No problem, I know this is a lot of code to take in, so I'm not expecting an immediate merge. I'm happy to answer any questions you may have :)
Sorry that I left this. Unfortunately, my private development branch had already diverged a lot from the public master when you posted this, so it wasn't possible to easily merge this, and still isn't. I still would like to merge it though. Please let me know if you are interested in resolving the merge conflicts. Otherwise I will put it on my todo list or we may be able to find a student to do it.
Most of it should be resolved (with the master branch at least), I'm checking on an armv7l platform. Are there any parts that have been updated with new SIMD code?
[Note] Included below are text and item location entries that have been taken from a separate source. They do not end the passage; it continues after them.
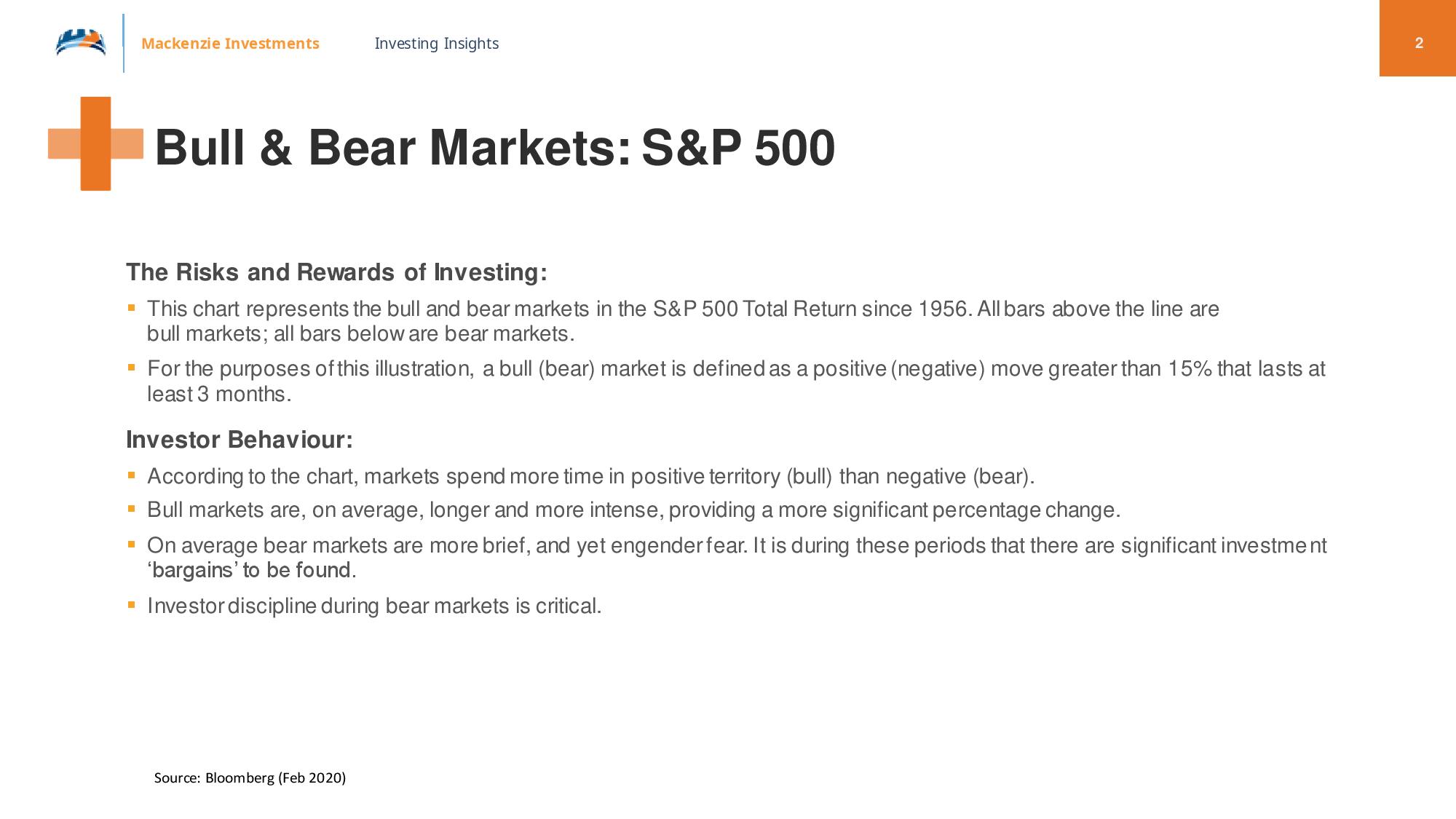Click bullet marker before 'Investor discipline'

[x=132, y=604]
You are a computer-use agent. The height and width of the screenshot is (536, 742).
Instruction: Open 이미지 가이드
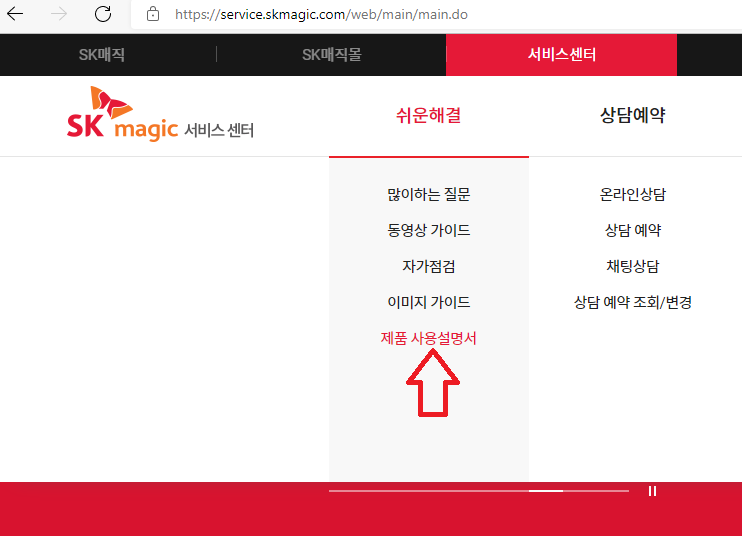(x=428, y=302)
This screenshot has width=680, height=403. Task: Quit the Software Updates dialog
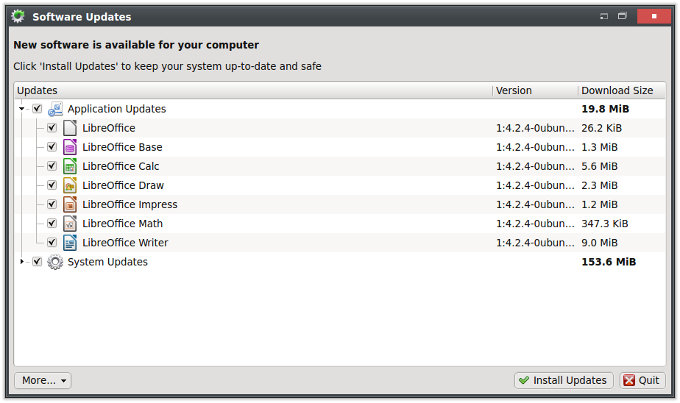pyautogui.click(x=642, y=380)
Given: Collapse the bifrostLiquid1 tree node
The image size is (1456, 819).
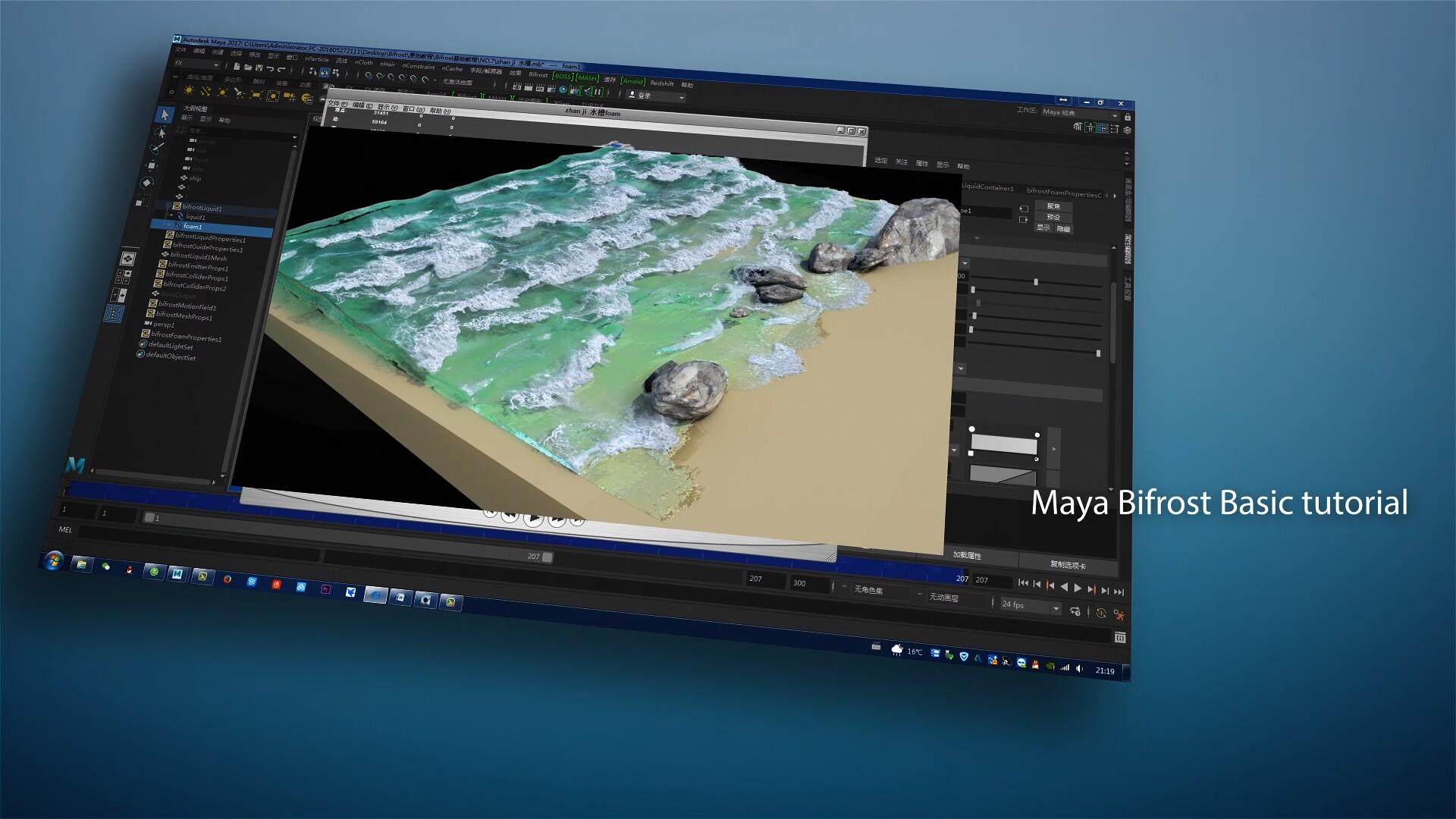Looking at the screenshot, I should coord(168,206).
I have yet to enable SIMD in pfscan.cpp but I'm wondering if there are other places for me to look at.
@bbuchfink : Done fixing the merge conflicts! In addition I also fixed the armv7 impl so now the tests pass on there as well (the ones i can run on my limited memory platform, cause at some point i'm getting an error that I can't allocate more memory).
Great thanks, I quickly tested this and everything seems to be working. Should be no problem to have this merged for the next release.